* EXERCISE TASK
Can you print, word for word, every line from the start of the records through the line that holds "UK tourism: Visitor", both ends included, leaving the pictures out?

-- start RECORDS PROVIDED --

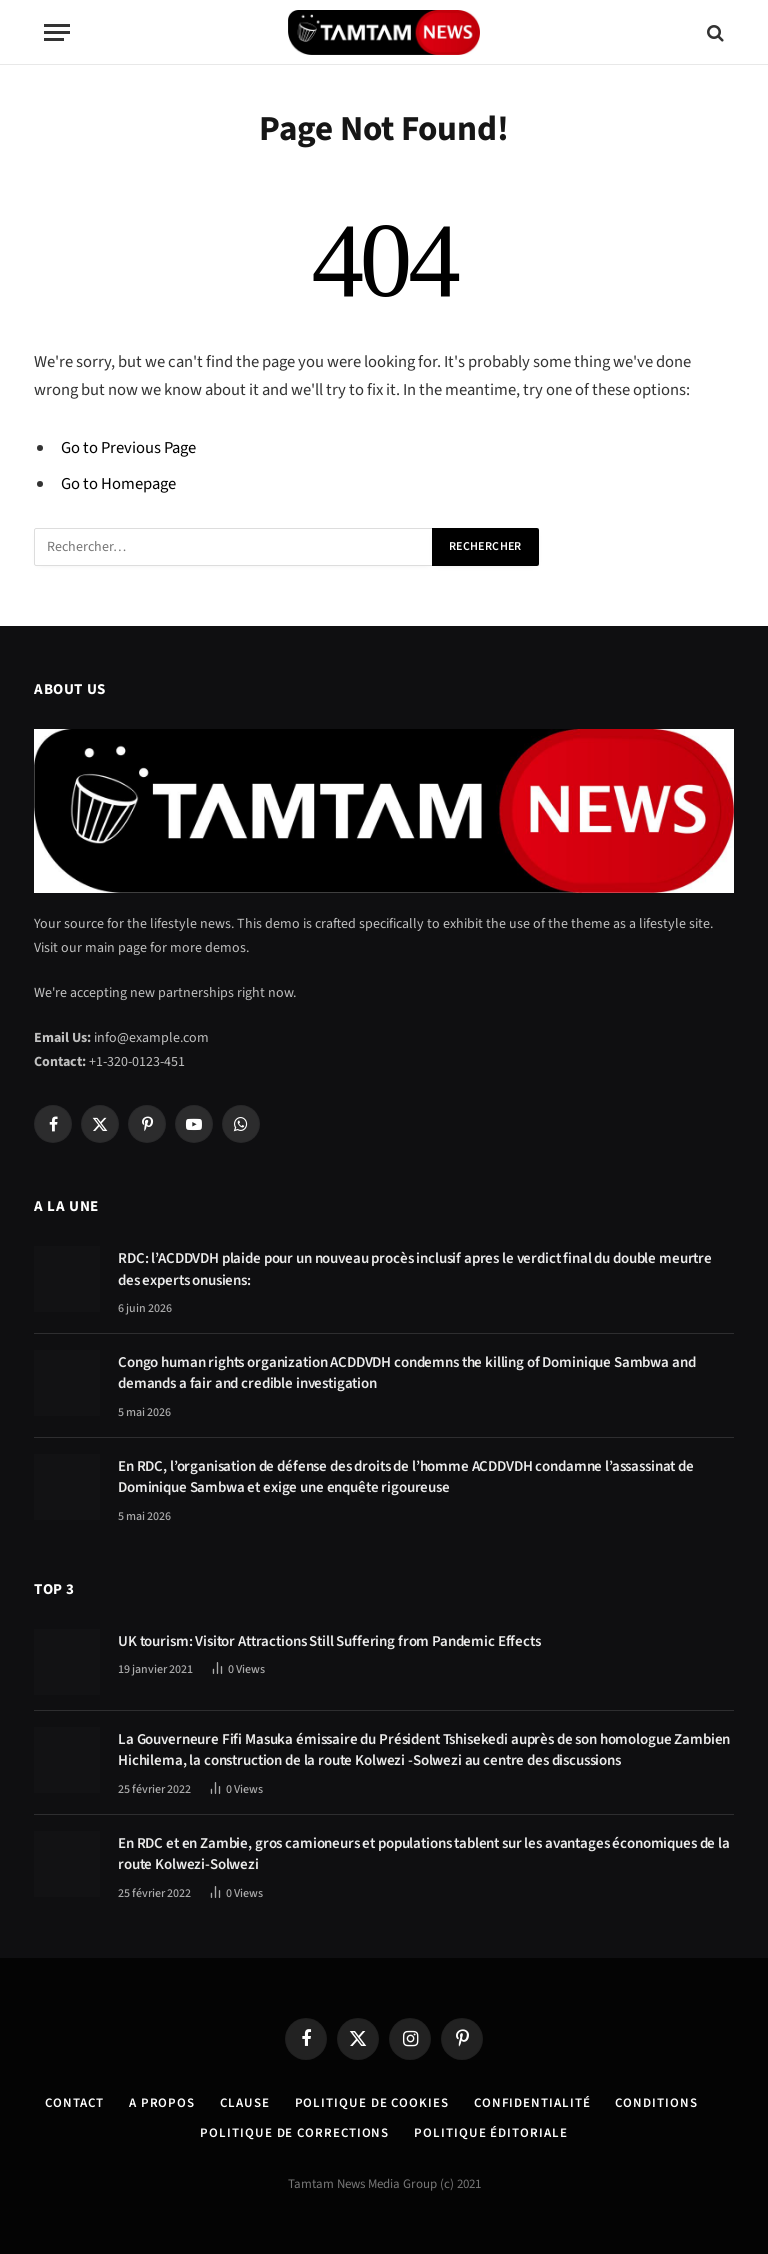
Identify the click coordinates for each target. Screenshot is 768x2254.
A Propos (162, 2103)
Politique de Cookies (372, 2103)
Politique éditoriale (490, 2133)
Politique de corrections (294, 2133)
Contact (74, 2103)
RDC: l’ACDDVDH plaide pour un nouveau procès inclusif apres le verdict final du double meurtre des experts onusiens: (415, 1269)
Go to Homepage (118, 484)
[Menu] (57, 32)
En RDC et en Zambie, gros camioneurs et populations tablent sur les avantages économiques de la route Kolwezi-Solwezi (424, 1854)
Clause (244, 2103)
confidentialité (532, 2103)
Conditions (656, 2103)
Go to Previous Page (128, 448)
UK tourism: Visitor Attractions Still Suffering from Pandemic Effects (329, 1641)
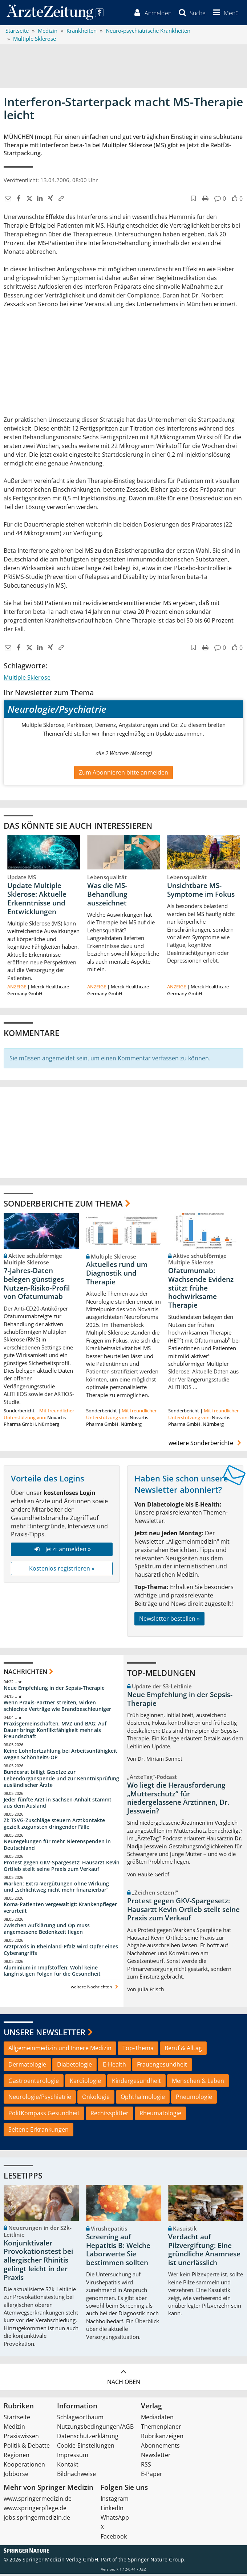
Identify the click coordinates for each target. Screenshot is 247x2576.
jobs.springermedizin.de (37, 2520)
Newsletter (156, 2457)
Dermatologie (27, 2067)
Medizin (14, 2429)
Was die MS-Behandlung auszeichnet (107, 896)
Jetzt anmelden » (61, 1551)
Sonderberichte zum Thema (63, 1205)
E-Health (114, 2067)
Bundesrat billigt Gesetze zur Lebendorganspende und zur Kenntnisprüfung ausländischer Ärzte (61, 1781)
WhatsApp (115, 2520)
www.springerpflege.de (35, 2510)
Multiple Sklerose (27, 680)
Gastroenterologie (33, 2083)
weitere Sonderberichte (206, 1445)
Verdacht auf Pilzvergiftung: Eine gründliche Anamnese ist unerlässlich (204, 2251)
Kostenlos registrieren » (61, 1571)
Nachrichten (25, 1673)
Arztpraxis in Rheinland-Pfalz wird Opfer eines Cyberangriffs (61, 1952)
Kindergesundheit (136, 2083)
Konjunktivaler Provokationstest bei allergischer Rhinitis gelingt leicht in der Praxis (38, 2262)
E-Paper (151, 2476)
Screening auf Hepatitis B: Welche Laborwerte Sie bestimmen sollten (118, 2251)
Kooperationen (24, 2467)
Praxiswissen (21, 2438)
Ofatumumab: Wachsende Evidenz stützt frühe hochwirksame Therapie (201, 1290)
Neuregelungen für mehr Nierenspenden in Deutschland (57, 1846)
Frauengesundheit (162, 2067)
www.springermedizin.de (38, 2501)
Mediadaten (157, 2419)
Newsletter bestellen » (169, 1621)
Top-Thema (138, 2050)
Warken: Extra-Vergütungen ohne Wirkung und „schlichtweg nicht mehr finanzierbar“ (56, 1888)
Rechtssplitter (109, 2115)
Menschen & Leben (198, 2083)
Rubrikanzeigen (162, 2438)
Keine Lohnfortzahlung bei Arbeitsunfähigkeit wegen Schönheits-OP (60, 1756)
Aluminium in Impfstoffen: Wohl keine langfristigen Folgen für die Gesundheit (52, 1972)
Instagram (115, 2501)
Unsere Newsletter (44, 2033)
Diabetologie (74, 2067)
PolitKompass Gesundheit (44, 2115)
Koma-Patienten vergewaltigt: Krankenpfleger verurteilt (60, 1909)
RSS (146, 2467)
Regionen (16, 2457)
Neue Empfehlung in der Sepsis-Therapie (54, 1690)
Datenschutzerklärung (87, 2438)
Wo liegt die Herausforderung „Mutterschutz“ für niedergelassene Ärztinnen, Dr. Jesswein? (178, 1800)
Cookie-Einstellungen (85, 2448)
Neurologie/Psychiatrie (39, 2099)
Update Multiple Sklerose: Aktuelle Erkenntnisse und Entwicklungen (36, 900)
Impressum (72, 2457)
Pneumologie (194, 2099)
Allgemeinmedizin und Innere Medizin (60, 2050)
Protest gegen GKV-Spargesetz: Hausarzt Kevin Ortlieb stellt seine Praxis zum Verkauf (62, 1868)
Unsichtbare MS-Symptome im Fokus (201, 892)
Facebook (114, 2539)
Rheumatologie (160, 2115)
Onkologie (96, 2099)
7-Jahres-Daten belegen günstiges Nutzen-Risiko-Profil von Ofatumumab (37, 1285)
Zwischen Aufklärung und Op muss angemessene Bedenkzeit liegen (47, 1930)
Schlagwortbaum (80, 2419)
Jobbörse (16, 2476)
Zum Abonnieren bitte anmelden (123, 774)
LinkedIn (112, 2510)
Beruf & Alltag (183, 2050)
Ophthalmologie (143, 2099)
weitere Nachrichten (95, 1989)
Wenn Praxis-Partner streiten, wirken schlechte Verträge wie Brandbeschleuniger (57, 1708)
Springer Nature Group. (157, 2561)
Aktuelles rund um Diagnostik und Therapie (116, 1275)
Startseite (17, 2419)
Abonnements (160, 2448)
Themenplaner (161, 2429)
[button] (224, 14)
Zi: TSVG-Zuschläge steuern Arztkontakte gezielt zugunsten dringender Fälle (54, 1825)
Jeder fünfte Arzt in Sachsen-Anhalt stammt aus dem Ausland (58, 1804)
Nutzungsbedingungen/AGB (95, 2429)
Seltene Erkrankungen (38, 2132)
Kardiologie (85, 2083)
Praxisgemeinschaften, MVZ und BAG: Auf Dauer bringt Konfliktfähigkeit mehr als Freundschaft (55, 1732)
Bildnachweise (76, 2476)
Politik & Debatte (27, 2448)
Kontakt (67, 2467)
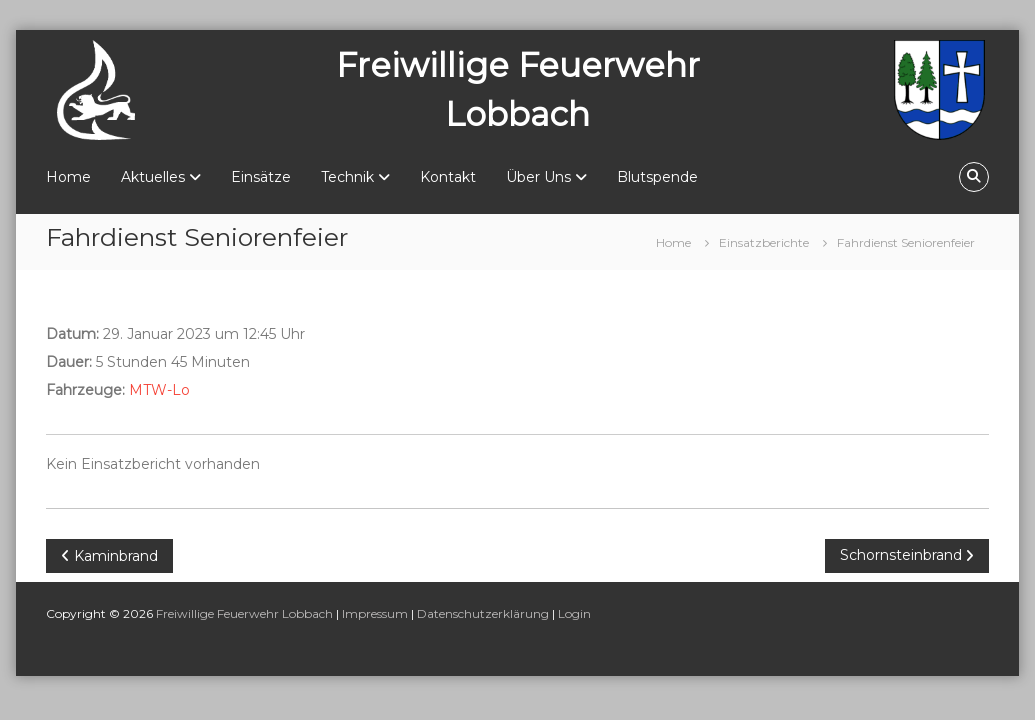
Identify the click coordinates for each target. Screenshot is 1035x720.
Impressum (375, 613)
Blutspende (657, 177)
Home (68, 177)
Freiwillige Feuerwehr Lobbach (244, 613)
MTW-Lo (159, 390)
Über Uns (538, 177)
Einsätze (261, 177)
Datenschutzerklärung (483, 613)
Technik (347, 177)
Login (574, 613)
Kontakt (448, 177)
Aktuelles (153, 177)
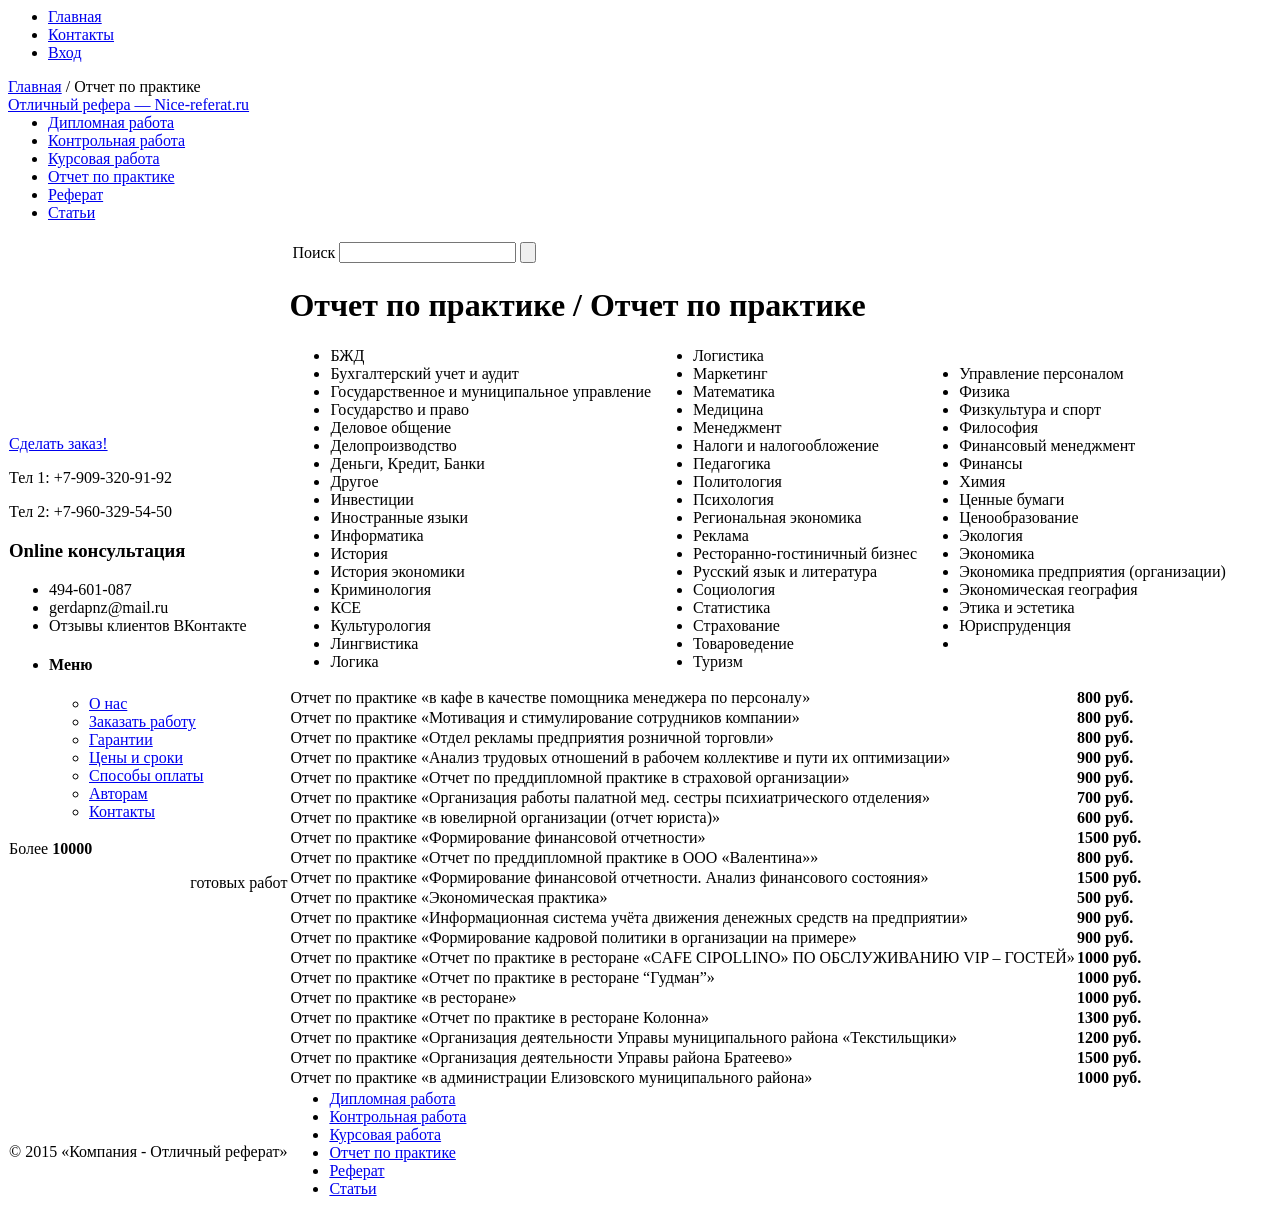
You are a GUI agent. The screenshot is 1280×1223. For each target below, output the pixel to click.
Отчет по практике (111, 176)
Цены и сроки (136, 757)
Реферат (75, 194)
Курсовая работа (104, 158)
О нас (108, 703)
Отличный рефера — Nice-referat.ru (128, 104)
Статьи (71, 212)
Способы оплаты (146, 775)
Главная (75, 16)
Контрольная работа (116, 140)
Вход (65, 52)
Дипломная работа (111, 122)
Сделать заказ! (58, 443)
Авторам (118, 793)
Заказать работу (142, 721)
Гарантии (121, 739)
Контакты (81, 34)
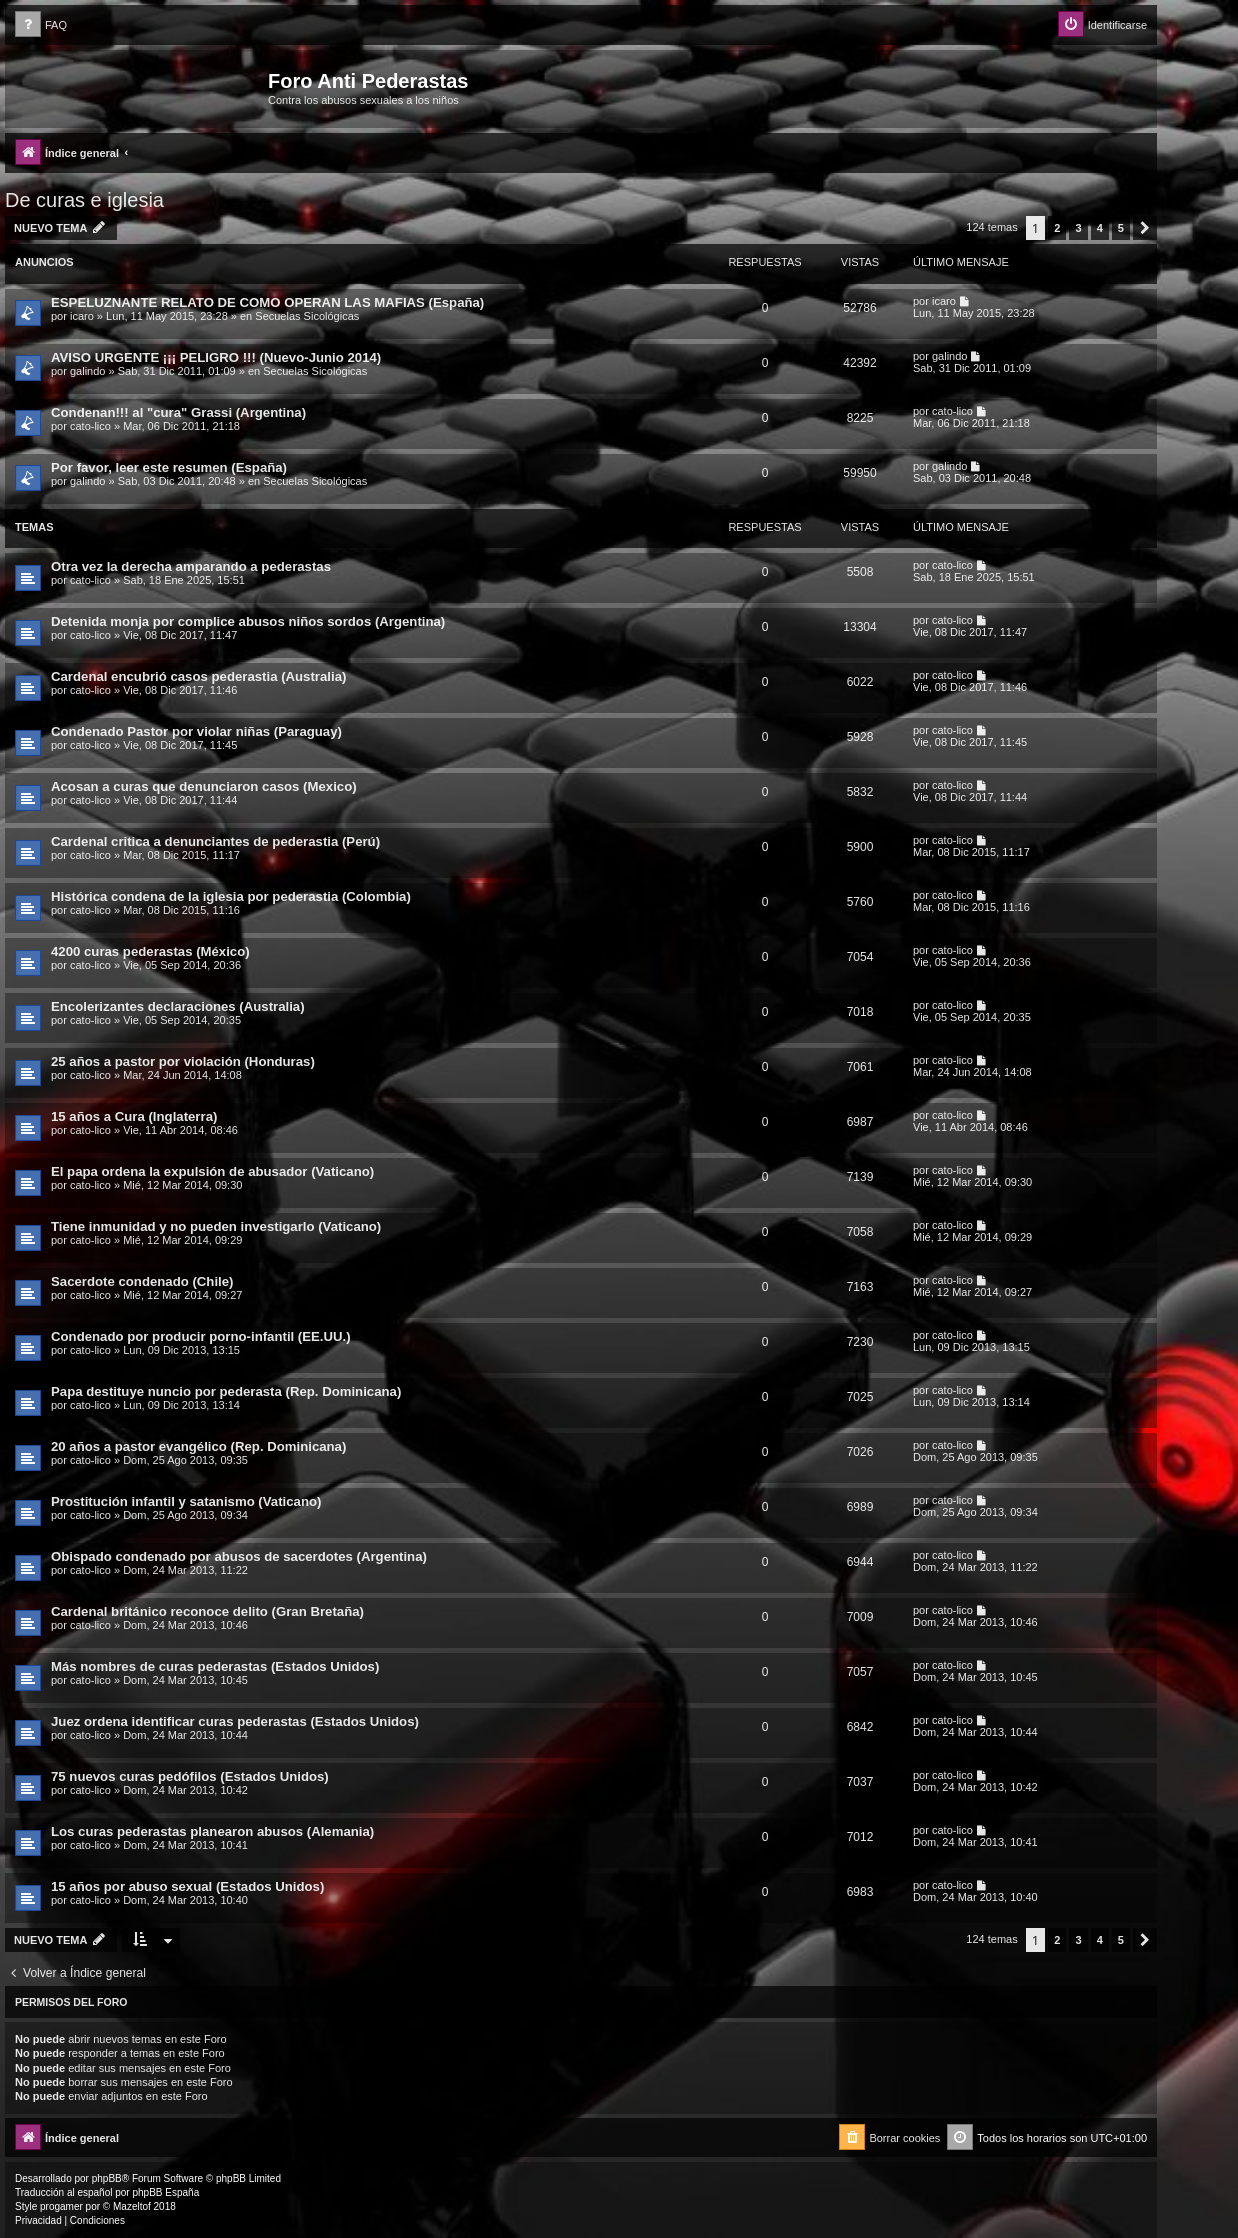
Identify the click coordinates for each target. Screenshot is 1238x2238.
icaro (82, 316)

-- end RECORDS PROVIDED --

* ANSWER TO THIS PROBLEM
Identify the click coordinates for each target. Screenshot is 768x2254.
A Propos (162, 2103)
Politique de Cookies (372, 2103)
Politique éditoriale (490, 2133)
Politique de corrections (294, 2133)
Contact (74, 2103)
RDC: l’ACDDVDH plaide pour un nouveau procès inclusif apres le verdict final du double meurtre des experts onusiens: (415, 1269)
Go to Homepage (118, 484)
[Menu] (57, 32)
En RDC et en Zambie, gros camioneurs et populations tablent sur les avantages économiques de la route Kolwezi-Solwezi (424, 1854)
Clause (244, 2103)
confidentialité (532, 2103)
Conditions (656, 2103)
Go to Previous Page (128, 448)
UK tourism: Visitor Attractions Still Suffering from Pandemic Effects (329, 1641)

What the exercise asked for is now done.